Now by noting that $X_i^2 = X_i$, we have

\begin{align*} \mathbf{Cov}(X_i X_j, X_k X_l) &= \mathbf{E}[X_i X_j X_k X_l] - \mathbf{E}[X_i X_j] \mathbf{E}[X_k X_l] \\ &= p^{|\{i, j, k, l\}|} - p^{|\{i, j\}|}p^{|\{k, l\}|}. \end{align*}

Using the idea as in this answer, we can classify all the different scenarios for the values of $|\{i, j, k, l\}|$, $|\{i, j\}|$, and $|\{k, l\}|$. Consequently,

\begin{align*} \mathbf{Var}(Y) &= \Biggl( \sum_{i} s_{ii}^2 \Biggr) p(1-p) + 4 \Biggl( \sum_{i, j \text{ distinct}} s_{ii}s_{ij} \Biggr) p^2(1-p) \\ &\quad + 2 \Biggl( \sum_{i, j \text{ distinct}} s_{ij}^2 \Biggr) p^2(1-p^2) + 4 \Biggl( \sum_{i, j, k \text{ distinct}} s_{ij}s_{jk} \Biggr) p^3(1 - p). \end{align*}

Let $M = \max_{(i,j) \in [n]^2} s_{ij}$. Then an upper bound can be obtained:

\begin{align*} \mathbf{Var}(Y) &\leq M^2 \biggl[ \begin{gathered} np(1-p) + 4n(n-1) p^2(1-p) \\ + 2n(n-1)p^2(1-p^2) + 4n(n-1)(n-2) p^3(1-p) \end{gathered} \biggr] \\ &= M^2 np(1-p) [(2n-2)(2n-3)p^2 + 6(n-1)p + 1] \end{align*}

Note that this bound is also tight, in the sense that if $(s_{ij})$ is a constant array, then the equally holds for the above inequality. In particular, $\mathbf{Var}(Y)$ is in general of order $n^3$.

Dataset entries
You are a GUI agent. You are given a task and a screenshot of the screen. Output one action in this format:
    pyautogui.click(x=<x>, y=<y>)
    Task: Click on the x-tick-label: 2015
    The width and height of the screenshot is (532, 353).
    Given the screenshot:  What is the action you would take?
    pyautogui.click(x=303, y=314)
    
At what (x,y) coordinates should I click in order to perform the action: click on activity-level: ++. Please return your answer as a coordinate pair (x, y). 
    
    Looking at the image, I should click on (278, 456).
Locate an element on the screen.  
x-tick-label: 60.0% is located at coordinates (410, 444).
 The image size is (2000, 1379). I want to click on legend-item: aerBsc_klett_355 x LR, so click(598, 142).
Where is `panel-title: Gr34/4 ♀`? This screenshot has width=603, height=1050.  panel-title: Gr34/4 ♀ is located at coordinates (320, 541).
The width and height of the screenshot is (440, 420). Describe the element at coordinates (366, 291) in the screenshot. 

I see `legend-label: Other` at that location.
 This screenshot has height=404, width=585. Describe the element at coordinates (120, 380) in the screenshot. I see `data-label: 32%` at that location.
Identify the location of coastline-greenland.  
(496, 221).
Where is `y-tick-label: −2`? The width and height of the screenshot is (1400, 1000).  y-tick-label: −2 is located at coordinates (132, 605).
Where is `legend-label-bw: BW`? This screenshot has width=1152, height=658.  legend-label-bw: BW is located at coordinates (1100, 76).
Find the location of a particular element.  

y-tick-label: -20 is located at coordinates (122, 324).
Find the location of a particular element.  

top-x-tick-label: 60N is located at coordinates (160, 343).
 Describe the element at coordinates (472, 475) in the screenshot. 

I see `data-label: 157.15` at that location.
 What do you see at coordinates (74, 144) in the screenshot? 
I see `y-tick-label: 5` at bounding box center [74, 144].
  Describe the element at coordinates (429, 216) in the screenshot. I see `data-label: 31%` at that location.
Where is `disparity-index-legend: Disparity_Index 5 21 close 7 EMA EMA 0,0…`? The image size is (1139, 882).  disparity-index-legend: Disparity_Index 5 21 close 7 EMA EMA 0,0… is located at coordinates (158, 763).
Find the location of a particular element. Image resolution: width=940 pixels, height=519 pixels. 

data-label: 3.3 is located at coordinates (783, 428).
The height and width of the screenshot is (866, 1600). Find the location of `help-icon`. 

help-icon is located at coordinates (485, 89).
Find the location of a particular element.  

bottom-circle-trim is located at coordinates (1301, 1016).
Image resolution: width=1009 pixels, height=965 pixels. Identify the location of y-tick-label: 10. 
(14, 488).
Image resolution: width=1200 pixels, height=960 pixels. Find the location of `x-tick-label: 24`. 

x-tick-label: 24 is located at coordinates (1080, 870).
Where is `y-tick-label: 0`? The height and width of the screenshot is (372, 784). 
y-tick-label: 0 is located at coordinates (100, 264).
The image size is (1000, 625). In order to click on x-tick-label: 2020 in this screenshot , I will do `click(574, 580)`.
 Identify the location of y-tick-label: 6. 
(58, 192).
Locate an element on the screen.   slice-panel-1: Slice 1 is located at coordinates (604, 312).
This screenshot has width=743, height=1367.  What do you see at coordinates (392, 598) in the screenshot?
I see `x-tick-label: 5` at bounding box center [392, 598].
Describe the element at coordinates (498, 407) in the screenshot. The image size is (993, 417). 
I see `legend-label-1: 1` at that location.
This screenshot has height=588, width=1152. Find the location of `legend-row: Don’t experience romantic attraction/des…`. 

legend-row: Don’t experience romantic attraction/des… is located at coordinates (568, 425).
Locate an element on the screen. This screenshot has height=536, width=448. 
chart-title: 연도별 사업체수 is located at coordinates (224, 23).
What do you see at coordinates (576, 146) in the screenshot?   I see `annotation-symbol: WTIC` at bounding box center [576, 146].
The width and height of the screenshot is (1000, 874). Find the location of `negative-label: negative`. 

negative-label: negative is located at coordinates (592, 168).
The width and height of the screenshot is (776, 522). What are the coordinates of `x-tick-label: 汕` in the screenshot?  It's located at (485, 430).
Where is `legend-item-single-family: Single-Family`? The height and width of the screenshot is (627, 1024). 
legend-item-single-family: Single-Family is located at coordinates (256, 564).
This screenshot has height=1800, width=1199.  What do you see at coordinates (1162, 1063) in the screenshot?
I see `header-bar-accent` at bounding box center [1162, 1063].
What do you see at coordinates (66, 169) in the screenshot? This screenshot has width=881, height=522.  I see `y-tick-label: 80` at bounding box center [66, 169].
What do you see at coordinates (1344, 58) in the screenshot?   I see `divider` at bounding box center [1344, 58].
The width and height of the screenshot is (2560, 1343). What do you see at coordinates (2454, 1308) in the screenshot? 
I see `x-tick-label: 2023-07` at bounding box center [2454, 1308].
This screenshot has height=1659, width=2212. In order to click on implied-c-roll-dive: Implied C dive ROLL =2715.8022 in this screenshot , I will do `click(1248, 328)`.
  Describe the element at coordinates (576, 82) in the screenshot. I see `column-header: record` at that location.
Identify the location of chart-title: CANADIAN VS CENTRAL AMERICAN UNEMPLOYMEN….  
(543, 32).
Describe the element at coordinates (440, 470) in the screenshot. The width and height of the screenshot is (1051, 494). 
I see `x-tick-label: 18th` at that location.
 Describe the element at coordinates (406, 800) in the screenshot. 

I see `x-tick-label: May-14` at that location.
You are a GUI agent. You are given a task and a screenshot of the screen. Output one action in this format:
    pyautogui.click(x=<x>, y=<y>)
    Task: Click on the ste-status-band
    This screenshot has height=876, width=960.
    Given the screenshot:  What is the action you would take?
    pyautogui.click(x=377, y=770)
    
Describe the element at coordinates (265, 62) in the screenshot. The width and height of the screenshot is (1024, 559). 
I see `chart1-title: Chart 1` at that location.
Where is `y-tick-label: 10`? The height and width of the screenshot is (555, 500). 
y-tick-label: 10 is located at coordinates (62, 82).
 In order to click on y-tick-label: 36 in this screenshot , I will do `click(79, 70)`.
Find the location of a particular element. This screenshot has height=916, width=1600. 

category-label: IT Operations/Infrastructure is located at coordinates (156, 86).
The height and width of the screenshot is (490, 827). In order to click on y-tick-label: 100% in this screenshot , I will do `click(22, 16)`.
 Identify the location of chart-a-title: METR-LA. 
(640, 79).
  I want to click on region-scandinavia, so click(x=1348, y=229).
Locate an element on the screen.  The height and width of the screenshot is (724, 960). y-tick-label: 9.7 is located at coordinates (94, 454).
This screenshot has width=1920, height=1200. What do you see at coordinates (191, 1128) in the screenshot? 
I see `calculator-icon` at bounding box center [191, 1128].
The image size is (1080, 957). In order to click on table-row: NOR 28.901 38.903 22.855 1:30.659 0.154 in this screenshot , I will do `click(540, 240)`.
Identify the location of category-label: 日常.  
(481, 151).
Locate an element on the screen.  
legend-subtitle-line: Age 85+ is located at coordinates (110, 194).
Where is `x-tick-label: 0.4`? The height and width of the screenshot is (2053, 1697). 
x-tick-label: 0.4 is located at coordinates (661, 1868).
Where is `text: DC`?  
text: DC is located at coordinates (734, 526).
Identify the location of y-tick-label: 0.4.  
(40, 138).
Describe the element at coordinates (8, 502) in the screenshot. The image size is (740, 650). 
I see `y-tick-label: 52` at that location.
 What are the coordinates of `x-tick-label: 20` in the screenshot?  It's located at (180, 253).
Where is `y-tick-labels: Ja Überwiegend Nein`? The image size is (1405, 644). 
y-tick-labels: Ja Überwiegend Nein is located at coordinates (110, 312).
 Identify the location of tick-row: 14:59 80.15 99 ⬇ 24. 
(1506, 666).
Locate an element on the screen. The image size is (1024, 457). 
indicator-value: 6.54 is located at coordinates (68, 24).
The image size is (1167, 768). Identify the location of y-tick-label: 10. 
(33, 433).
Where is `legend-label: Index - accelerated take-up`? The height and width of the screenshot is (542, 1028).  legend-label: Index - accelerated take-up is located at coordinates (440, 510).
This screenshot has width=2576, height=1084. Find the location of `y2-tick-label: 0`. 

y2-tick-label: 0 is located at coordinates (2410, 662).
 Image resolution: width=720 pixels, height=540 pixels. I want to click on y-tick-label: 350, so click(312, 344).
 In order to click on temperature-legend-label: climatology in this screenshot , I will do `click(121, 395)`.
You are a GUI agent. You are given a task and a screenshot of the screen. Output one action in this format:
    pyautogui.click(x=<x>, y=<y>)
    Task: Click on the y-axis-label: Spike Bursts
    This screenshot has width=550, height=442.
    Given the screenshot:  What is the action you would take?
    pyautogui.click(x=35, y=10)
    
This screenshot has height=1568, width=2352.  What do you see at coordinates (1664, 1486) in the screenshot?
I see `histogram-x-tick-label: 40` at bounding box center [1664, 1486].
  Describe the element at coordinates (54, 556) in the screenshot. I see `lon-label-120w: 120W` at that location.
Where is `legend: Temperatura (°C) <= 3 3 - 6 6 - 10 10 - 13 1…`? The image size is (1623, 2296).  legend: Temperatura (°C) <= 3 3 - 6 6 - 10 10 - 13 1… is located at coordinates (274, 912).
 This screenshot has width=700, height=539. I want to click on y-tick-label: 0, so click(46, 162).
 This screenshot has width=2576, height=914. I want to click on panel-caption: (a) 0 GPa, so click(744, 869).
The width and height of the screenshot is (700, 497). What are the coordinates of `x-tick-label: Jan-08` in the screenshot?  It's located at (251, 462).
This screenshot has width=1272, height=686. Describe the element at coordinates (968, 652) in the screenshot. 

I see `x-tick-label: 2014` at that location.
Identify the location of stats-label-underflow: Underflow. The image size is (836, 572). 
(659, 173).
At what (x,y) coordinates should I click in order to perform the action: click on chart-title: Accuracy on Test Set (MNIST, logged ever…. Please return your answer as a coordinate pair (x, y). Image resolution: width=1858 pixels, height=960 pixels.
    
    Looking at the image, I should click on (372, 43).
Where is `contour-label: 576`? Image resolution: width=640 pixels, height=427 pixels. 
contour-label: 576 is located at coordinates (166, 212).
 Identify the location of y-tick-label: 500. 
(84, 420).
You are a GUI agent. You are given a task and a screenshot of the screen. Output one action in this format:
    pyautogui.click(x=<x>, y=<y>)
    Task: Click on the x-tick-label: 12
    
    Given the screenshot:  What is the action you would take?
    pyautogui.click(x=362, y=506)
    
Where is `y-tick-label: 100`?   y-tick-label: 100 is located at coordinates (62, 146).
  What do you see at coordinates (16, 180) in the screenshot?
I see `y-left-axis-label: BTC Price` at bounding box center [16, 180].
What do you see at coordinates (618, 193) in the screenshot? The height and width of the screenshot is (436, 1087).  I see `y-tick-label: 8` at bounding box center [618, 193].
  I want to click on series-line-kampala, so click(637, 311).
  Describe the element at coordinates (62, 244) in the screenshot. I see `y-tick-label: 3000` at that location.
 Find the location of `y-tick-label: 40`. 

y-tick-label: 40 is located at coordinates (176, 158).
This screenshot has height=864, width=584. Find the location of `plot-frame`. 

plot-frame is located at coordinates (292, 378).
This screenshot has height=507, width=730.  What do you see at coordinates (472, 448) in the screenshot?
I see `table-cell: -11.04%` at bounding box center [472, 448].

* _EXERCISE SET_:
A – Summarize the excerpt in two sentences.
B – Please edit the excerpt: rewrite everything from "Note that this" down to "of order $n^3$.", replacing "tight" with "sharp".

* _ANSWERS BELOW_:
A – Using $X_i^2 = X_i$, the covariance of $X_i X_j$ and $X_k X_l$ is written in terms of powers of $p$ that depend on how many of the indices are distinct, and classifying these cases gives a formula for $\mathbf{Var}(Y)$. With $M$ the maximum of the $s_{ij}$, this yields the upper bound $M^2 np(1-p)[(2n-2)(2n-3)p^2 + 6(n-1)p + 1]$, which is tight when $(s_{ij})$ is a constant array, so $\mathbf{Var}(Y)$ is in general of order $n^3$.

B –
Note that this bound is also sharp, in the sense that if $(s_{ij})$ is a constant array, then the equally holds for the above inequality. In particular, $\mathbf{Var}(Y)$ is in general of order $n^3$.